Records for this exercise -

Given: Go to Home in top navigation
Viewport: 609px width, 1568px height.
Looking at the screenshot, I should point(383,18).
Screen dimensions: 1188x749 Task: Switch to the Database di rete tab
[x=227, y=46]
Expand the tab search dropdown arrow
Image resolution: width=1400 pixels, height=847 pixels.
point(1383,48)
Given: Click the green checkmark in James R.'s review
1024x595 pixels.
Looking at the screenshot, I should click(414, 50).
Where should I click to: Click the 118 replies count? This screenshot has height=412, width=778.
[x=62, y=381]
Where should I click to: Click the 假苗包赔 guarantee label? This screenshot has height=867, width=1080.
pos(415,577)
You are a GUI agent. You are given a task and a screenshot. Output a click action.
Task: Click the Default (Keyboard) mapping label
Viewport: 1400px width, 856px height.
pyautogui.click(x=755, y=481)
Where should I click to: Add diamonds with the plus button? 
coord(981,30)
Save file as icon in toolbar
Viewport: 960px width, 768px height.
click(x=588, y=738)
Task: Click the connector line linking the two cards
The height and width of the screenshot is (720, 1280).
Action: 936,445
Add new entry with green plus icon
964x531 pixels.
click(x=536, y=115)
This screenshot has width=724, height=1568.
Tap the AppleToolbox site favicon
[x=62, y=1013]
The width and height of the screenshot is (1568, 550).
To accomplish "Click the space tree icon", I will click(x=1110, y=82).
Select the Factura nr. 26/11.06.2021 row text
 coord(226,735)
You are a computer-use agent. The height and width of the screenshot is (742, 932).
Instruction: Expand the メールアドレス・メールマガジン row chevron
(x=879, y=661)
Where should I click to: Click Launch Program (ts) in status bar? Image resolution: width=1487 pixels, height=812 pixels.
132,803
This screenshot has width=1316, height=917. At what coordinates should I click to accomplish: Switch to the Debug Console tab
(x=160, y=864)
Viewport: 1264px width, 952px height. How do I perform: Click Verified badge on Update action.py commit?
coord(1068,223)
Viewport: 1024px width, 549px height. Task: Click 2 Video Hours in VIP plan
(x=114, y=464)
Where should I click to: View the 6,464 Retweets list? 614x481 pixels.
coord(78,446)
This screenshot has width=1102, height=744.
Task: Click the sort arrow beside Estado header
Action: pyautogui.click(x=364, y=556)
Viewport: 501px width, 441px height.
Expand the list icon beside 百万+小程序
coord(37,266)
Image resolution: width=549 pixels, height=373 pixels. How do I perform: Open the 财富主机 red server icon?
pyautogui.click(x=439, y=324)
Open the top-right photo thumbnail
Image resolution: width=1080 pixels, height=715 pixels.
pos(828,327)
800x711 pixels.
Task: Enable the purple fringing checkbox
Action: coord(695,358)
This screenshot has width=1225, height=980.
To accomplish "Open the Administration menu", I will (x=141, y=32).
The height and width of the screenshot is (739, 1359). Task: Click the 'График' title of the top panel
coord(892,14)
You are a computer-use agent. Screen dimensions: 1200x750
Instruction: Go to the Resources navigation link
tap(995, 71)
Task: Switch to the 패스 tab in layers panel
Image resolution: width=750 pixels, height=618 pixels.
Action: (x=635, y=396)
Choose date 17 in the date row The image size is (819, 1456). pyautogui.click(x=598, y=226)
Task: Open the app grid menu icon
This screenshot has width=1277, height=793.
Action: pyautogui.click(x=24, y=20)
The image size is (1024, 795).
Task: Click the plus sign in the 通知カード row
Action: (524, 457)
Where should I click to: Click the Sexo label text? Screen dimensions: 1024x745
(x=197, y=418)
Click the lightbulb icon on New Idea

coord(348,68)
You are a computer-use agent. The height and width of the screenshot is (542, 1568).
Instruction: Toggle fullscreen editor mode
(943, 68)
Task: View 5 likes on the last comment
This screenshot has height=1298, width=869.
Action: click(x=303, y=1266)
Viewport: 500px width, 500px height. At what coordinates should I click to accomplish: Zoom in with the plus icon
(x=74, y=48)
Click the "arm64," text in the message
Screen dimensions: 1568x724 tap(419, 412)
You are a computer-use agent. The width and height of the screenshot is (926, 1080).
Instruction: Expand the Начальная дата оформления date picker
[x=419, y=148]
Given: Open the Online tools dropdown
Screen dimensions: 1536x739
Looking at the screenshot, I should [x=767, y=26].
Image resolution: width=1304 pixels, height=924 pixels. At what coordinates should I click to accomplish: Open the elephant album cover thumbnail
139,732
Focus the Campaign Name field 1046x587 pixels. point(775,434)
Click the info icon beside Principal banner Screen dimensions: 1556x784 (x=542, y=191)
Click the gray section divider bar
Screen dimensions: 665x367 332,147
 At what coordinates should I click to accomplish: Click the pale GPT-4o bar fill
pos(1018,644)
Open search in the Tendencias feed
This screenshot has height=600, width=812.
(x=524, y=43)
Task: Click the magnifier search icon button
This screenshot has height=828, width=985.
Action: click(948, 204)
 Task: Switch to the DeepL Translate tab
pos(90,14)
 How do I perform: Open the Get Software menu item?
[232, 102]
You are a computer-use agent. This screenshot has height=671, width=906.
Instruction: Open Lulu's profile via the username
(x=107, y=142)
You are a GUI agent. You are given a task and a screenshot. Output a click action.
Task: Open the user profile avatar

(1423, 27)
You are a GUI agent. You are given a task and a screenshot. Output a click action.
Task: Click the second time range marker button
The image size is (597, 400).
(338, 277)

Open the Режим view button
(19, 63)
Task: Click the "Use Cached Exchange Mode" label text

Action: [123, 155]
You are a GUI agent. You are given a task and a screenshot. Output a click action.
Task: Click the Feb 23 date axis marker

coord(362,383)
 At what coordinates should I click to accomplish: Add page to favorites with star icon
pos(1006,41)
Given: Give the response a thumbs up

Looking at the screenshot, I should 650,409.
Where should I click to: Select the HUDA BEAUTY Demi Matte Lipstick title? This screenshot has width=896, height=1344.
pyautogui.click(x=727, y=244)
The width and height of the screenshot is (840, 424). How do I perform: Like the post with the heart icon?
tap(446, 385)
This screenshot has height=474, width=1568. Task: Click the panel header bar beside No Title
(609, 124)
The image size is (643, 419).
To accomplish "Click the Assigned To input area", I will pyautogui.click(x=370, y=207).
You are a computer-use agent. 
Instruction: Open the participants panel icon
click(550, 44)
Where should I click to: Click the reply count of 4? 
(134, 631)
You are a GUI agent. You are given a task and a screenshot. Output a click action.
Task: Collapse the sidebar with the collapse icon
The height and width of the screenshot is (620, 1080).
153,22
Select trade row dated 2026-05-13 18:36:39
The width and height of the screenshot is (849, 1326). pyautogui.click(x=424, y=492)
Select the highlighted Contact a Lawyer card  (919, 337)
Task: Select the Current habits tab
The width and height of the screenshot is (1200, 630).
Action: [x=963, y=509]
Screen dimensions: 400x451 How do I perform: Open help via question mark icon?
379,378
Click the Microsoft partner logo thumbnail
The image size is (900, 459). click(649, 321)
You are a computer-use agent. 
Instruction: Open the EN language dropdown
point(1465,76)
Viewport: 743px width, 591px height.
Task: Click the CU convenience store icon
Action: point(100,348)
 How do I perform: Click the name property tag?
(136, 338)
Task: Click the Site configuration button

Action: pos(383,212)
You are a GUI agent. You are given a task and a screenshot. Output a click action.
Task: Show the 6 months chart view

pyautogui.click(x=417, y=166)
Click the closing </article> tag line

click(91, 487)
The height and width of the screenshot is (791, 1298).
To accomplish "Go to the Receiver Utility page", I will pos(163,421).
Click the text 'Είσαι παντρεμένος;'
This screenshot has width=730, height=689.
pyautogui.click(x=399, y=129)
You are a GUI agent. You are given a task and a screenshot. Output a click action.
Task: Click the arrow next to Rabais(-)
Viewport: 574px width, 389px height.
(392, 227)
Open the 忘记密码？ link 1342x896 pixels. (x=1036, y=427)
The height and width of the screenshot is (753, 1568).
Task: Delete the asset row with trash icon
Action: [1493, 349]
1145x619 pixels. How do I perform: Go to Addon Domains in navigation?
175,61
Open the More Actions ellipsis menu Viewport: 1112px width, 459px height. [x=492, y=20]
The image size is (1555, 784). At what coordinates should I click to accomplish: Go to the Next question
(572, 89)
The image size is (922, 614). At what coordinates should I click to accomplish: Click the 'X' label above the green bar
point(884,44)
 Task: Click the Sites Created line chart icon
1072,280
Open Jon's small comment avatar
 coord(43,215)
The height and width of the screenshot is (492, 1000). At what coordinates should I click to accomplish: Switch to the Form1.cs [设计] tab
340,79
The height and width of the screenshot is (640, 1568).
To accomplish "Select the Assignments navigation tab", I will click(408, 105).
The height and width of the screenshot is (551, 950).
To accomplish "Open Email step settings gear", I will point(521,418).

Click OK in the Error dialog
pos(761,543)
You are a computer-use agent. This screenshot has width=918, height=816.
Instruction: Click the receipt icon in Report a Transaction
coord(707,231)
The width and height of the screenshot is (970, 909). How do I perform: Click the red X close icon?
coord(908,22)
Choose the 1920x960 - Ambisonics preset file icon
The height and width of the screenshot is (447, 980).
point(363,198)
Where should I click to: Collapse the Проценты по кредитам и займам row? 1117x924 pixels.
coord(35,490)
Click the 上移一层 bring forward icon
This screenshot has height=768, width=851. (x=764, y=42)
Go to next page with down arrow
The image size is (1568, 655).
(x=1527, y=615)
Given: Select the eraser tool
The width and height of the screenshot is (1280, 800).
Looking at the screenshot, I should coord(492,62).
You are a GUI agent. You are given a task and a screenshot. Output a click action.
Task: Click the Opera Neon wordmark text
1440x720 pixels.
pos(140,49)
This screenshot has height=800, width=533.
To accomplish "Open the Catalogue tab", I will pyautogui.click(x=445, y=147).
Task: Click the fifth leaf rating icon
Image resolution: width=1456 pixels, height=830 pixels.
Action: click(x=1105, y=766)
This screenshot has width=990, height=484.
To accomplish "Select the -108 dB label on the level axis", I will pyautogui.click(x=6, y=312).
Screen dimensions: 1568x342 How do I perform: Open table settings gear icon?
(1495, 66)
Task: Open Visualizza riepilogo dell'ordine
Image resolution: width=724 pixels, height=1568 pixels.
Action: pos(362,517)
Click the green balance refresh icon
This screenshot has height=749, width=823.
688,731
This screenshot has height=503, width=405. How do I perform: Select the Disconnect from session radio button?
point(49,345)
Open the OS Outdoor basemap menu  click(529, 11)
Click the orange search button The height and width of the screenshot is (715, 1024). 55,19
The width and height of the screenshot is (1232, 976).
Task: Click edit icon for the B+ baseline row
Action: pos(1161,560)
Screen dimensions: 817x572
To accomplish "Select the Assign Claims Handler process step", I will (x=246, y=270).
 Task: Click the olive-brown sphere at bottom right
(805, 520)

Instructions to follow - Scan the material above for lines holding the string "Choose" and copy those lines.

Exercise solution -
Choose date 17 in the date row The image size is (819, 1456). pyautogui.click(x=598, y=226)
Choose the 1920x960 - Ambisonics preset file icon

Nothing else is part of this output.